Yesterday, the prime minister visited Northern Ireland, as part of a two-week circuit of the UK, designed to sell her draft withdrawal deal with the EU to the British public. In an ironic twist, her message was received positively by nationalists, who previously excoriated Theresa May for negotiating a ‘confidence and supply’ arrangement with the DUP, while Arlene Foster described the visit as a “propaganda” tour.
Mrs Foster claims that the prime minister is “wasting time” trying to sell the draft agreement, because it will be voted down in parliament. For the moment, though, her party does not yet intend to withdraw support from the government. It will review its pact with the Conservatives, only if the House of Commons unexpectedly approves Mrs May’s Brexit deal.
This rather ambiguous position, as regards its relationship with the Tory administration, was in evidence at the DUP’s annual conference over the weekend.
On Friday, the chancellor of the exchequer, a convinced remainer who now consistently promotes softer forms of Brexit, was guest of honour at the party’s pre-conference dinner. Philip Hammond spent his day in Northern Ireland encouraging the idea that the Irish border ‘backstop’ is merely an insurance policy and implying that the government may yet find creative ways of convincing the DUP that it will never be used.
While the Tories and Democratic Unionists, “don’t always agree on everything,” the chancellor assured journalists, “I’m sure we’ll sort it out; we are two parties that agree fundamentally on the importance of maintaining the union.”
That optimistic view of the withdrawal deal’s prospects was not shared by speakers at the main session of the DUP’s conference. On Saturday, the star turn was a Conservative with a very different approach to Brexit, Boris Johnson, whose uncompromising message on an Irish Sea border was more to the taste of delegates at the Crowne Plaza Hotel in Belfast.
If Mrs May’s deal is enacted, the former home secretary warned, Northern Ireland will no longer be “exclusively ruled by London or Stormont.” Johnson said that the province will, “have to accept large swathes of EU regulations now and in the future,” even if the rest of the UK chooses to pursue a more independent trade policy, after the transition period.
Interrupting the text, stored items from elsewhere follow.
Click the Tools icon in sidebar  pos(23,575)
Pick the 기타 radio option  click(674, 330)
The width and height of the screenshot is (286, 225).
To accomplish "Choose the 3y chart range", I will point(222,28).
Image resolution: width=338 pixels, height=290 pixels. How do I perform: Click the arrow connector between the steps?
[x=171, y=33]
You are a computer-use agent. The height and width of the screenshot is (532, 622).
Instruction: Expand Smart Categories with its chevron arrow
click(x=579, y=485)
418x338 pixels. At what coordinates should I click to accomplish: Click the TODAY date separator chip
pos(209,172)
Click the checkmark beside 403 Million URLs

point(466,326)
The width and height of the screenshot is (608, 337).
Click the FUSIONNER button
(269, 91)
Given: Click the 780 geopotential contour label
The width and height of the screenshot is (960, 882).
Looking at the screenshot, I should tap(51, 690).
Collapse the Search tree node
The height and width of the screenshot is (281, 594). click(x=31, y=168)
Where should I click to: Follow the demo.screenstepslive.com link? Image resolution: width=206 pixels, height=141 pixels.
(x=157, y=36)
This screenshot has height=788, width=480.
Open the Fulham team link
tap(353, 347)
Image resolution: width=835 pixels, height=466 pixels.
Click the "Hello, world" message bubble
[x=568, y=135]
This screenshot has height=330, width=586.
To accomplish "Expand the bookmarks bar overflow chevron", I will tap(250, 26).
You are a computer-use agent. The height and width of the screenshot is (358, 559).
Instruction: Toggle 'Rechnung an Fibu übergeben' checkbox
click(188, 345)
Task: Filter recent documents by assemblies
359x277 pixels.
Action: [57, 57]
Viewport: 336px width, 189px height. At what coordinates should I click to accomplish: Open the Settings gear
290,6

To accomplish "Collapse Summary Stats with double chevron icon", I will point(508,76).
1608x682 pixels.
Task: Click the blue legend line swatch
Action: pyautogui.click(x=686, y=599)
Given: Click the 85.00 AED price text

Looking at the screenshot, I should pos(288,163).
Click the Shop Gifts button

This analysis echoes the DUP’s view that the withdrawal agreement is an attempt by Brussels to divide the UK and place Northern Ireland under the EU’s control. The party’s leader at Westminster, Nigel Dodds, spoke in strikingly similar terms, about “swathes” of European law that will affect the province “with no say for anyone in Belfast or London.”
Though Hammond was received cordially by his Ulster hosts, the DUP accuses the government directly of ignoring its warnings about the backstop. “Back in December we advised the prime minister not to sign up to such a deal but she went ahead, ” Dodds alleged on Saturday, “the provisos we secured and she entered into them… she is now casting aside.”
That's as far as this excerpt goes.